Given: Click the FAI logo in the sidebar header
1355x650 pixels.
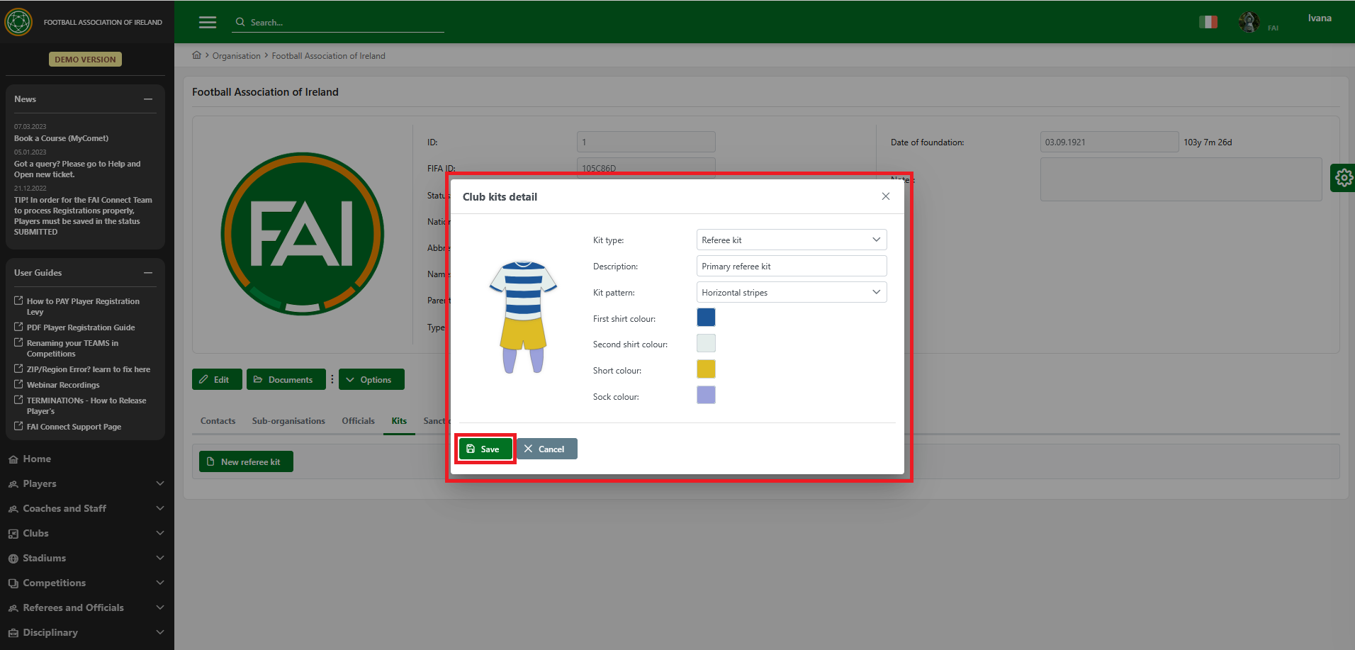Looking at the screenshot, I should point(18,22).
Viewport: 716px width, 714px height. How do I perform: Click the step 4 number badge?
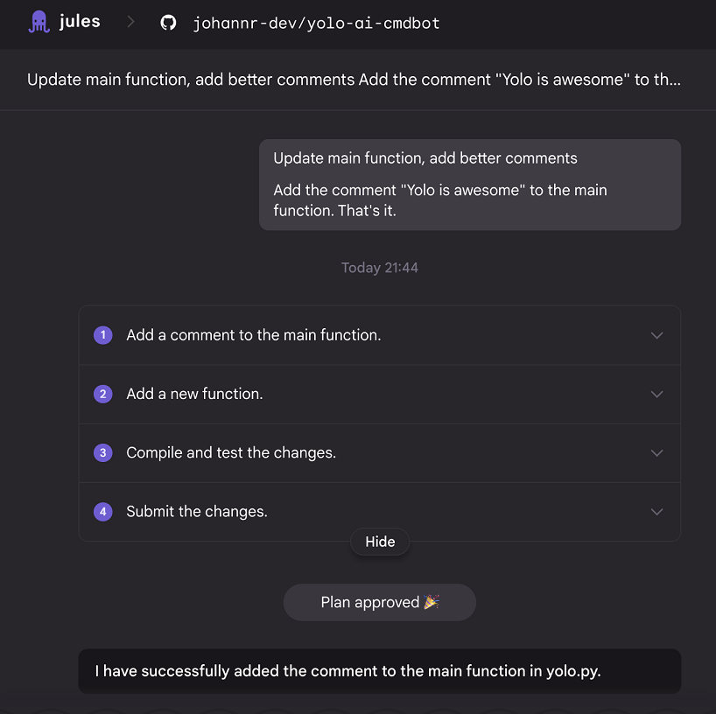103,512
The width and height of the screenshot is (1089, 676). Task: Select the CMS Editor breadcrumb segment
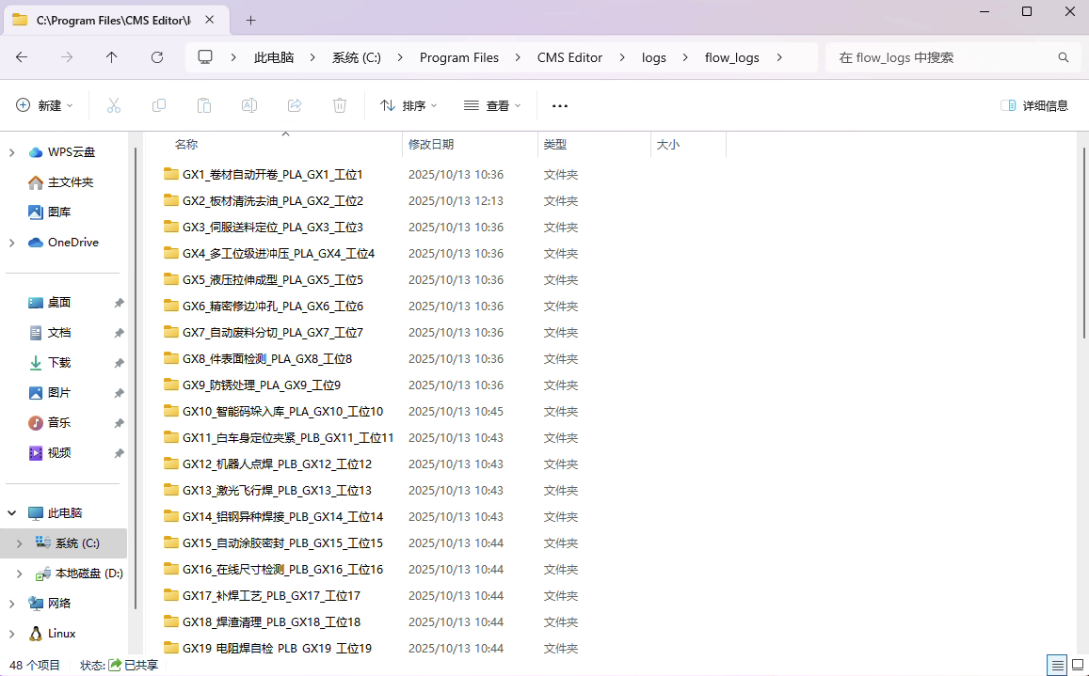point(569,57)
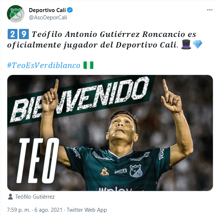218x218 pixels.
Task: Click the person tag icon below image
Action: 10,197
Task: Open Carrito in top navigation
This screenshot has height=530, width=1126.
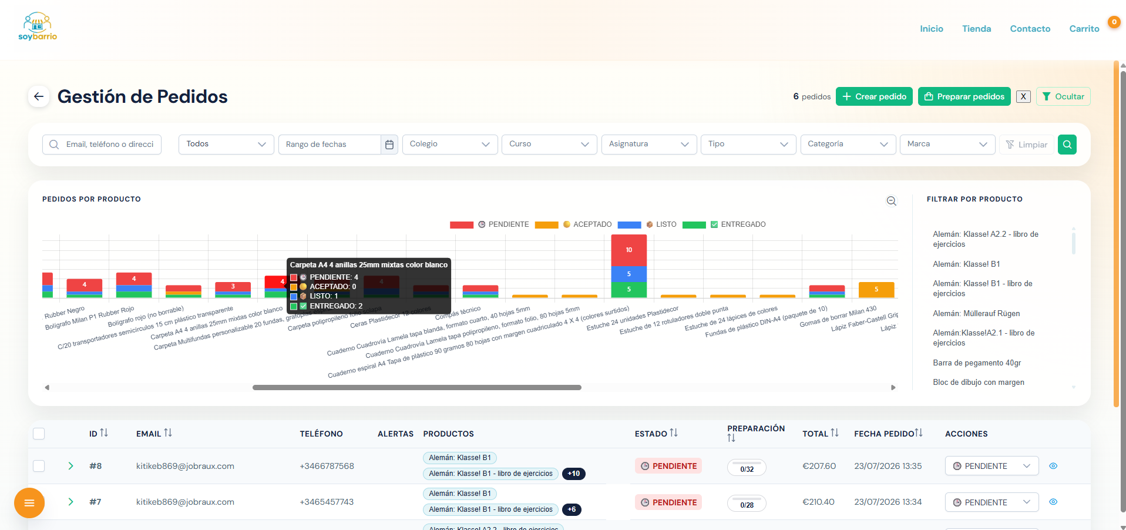Action: click(1084, 29)
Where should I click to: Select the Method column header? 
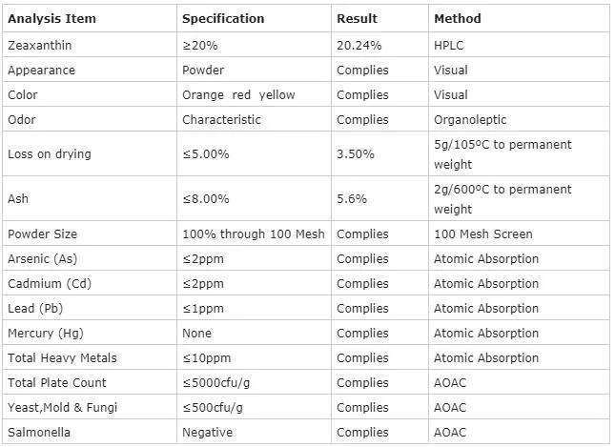(x=458, y=18)
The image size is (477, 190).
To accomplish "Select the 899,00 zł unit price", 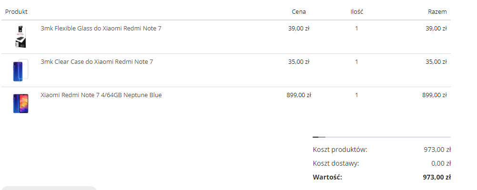I will point(299,95).
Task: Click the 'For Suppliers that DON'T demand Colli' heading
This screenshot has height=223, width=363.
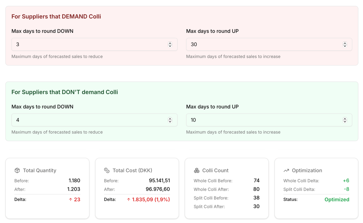Action: [x=65, y=92]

....................

_Exercise directions_
Could you copy exactly, and with no pictures, the lines above from the one containing "Task: Click the 'For" through the last line, both included?

_Response for this exercise_
Task: Click the 'For Suppliers that DON'T demand Colli' heading
This screenshot has height=223, width=363.
Action: [x=65, y=92]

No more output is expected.